### WHAT NEEDS TO BE DONE:
Leave out the pictures, and copy exactly the lines from the line with "At what coordinates should I click to accomplish: Open" through the last line of the data below.

### RECORDED DATA:
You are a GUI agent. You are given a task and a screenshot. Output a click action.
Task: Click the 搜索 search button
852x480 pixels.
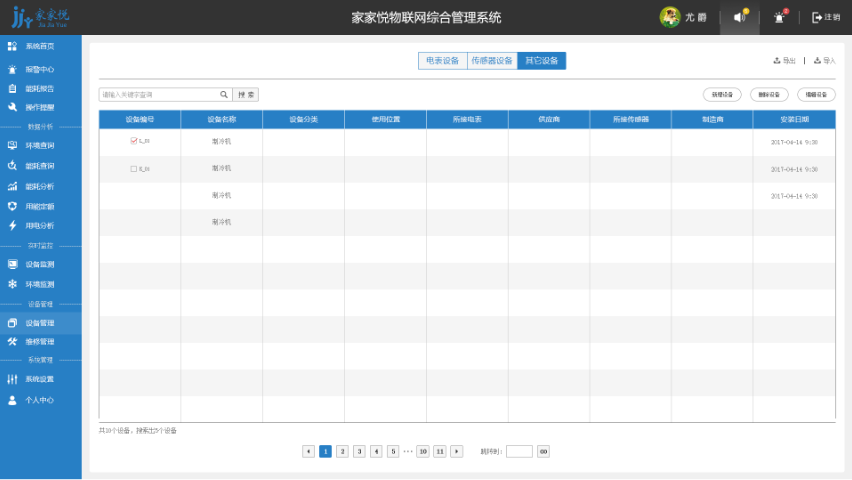click(246, 95)
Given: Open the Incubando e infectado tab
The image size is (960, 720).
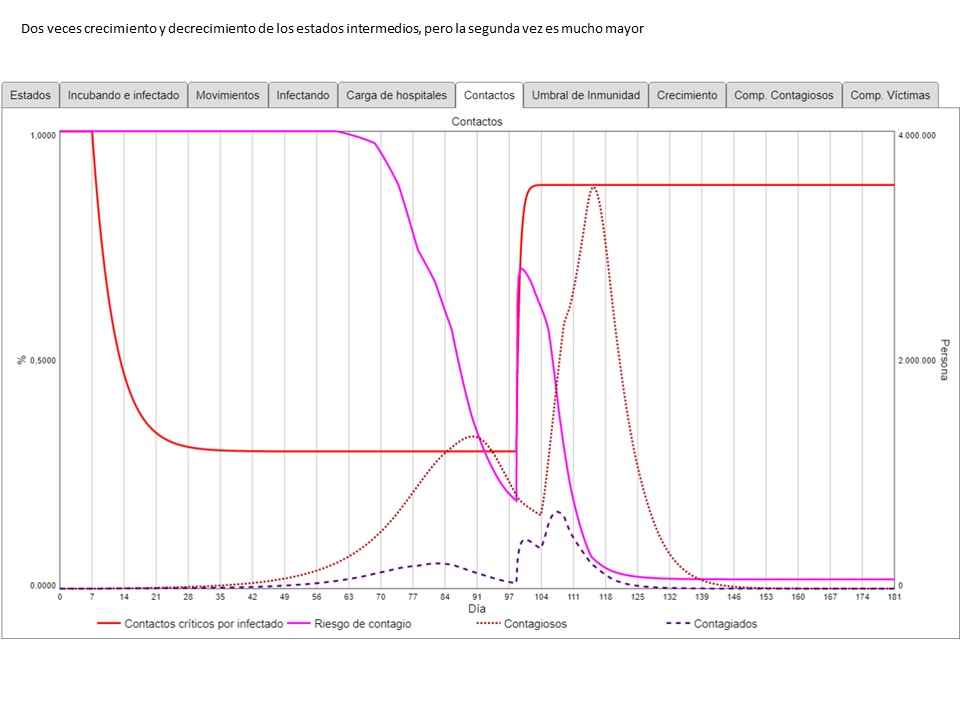Looking at the screenshot, I should 123,95.
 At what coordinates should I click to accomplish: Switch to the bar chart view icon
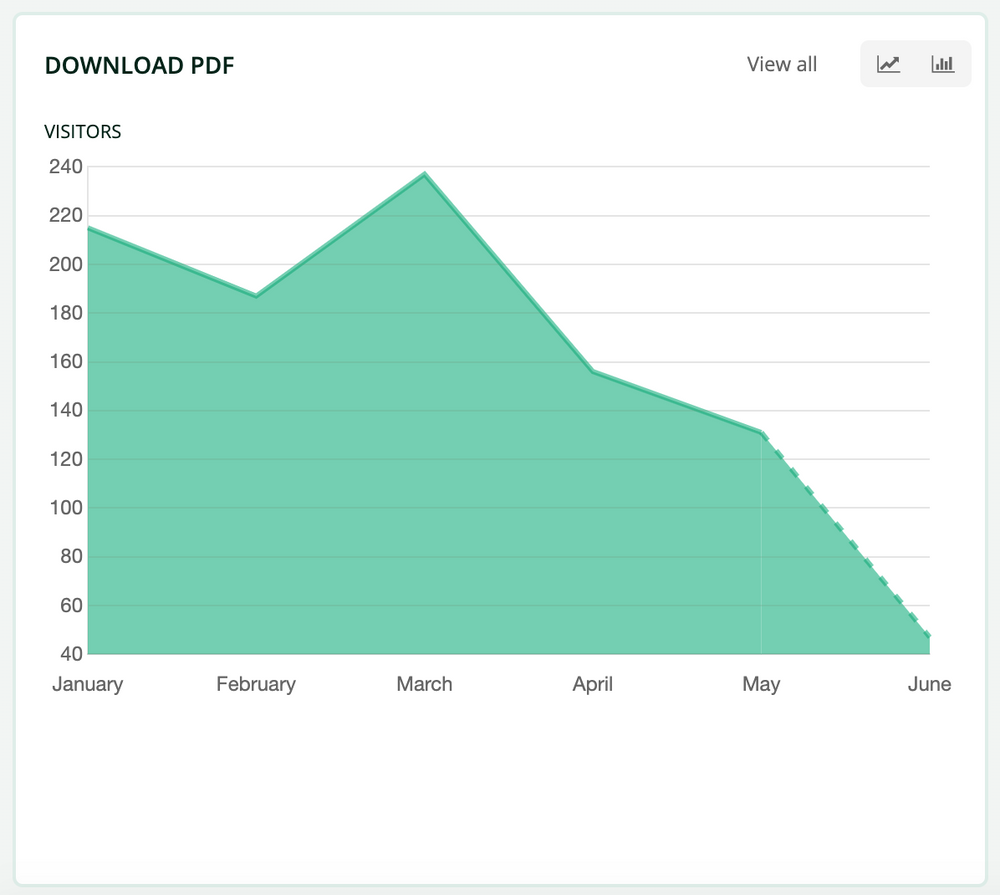point(941,62)
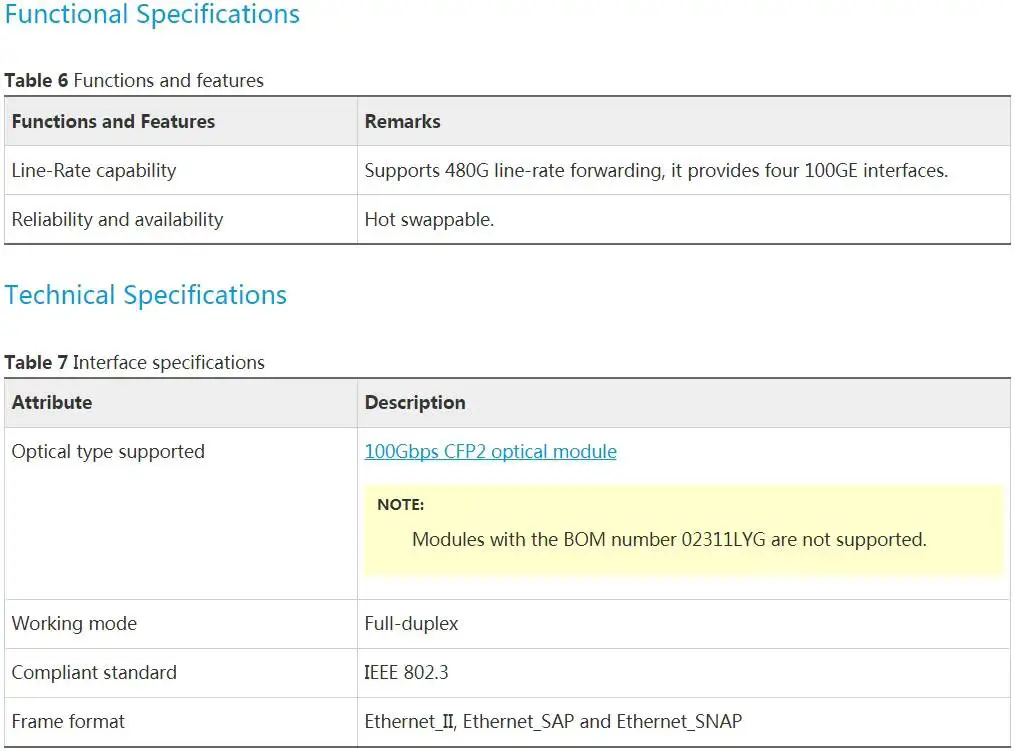Click the 480G line-rate forwarding remark text

tap(655, 171)
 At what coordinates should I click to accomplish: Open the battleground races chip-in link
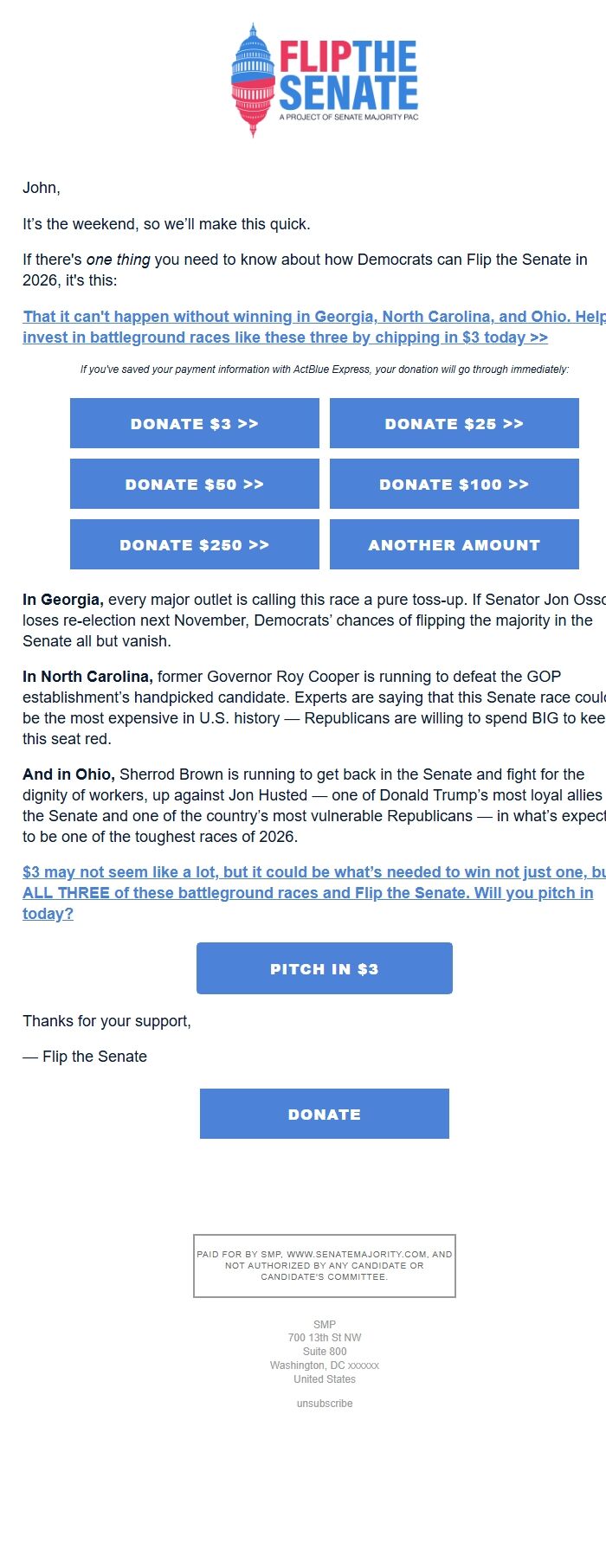coord(303,327)
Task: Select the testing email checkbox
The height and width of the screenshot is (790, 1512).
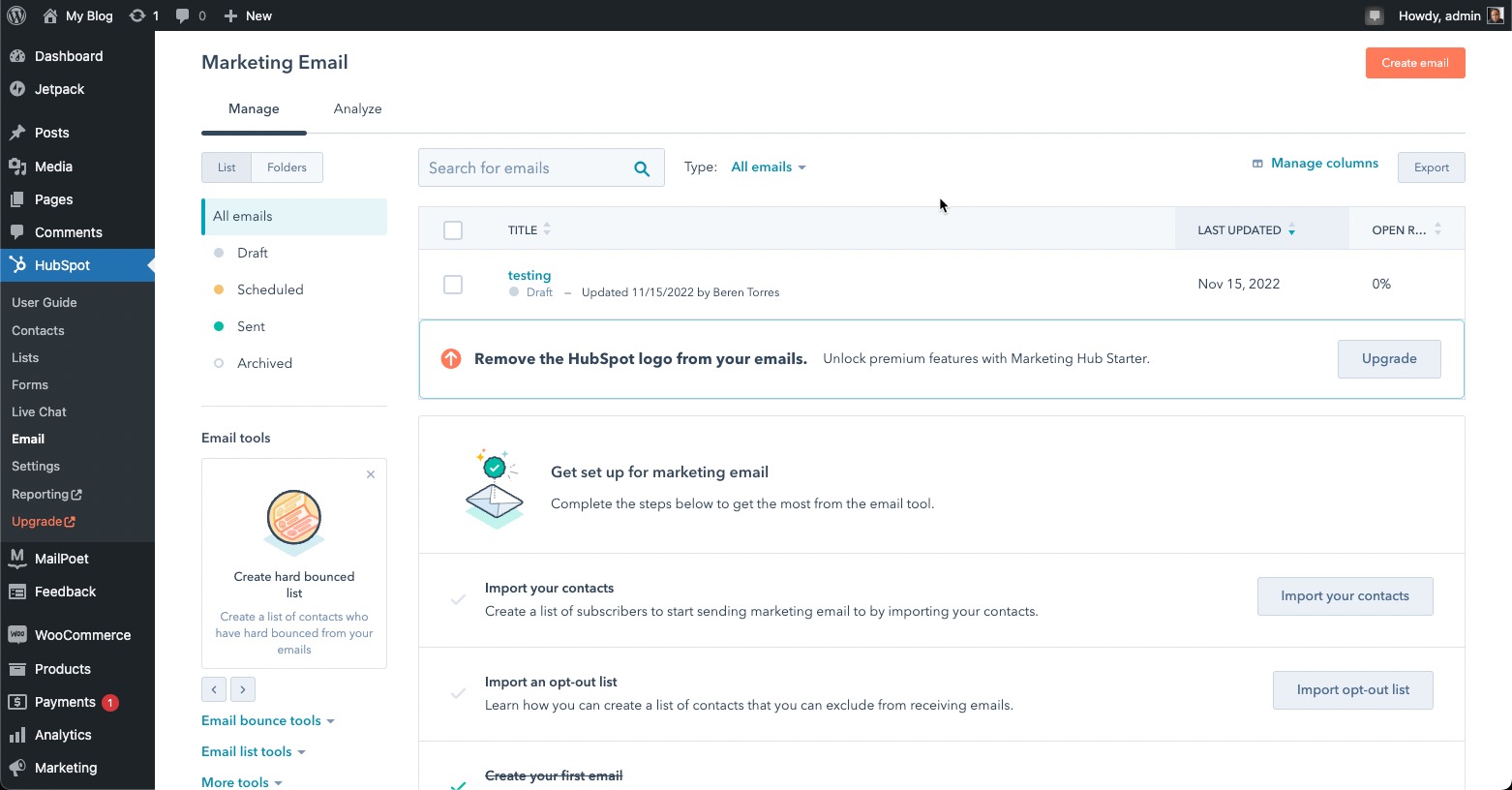Action: tap(453, 285)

### COMPLETED TASK:
 At what coordinates should I click to accomplish: Open the battleground races chip-in link
coord(303,327)
Task: Select the testing email checkbox
The height and width of the screenshot is (790, 1512).
Action: tap(453, 285)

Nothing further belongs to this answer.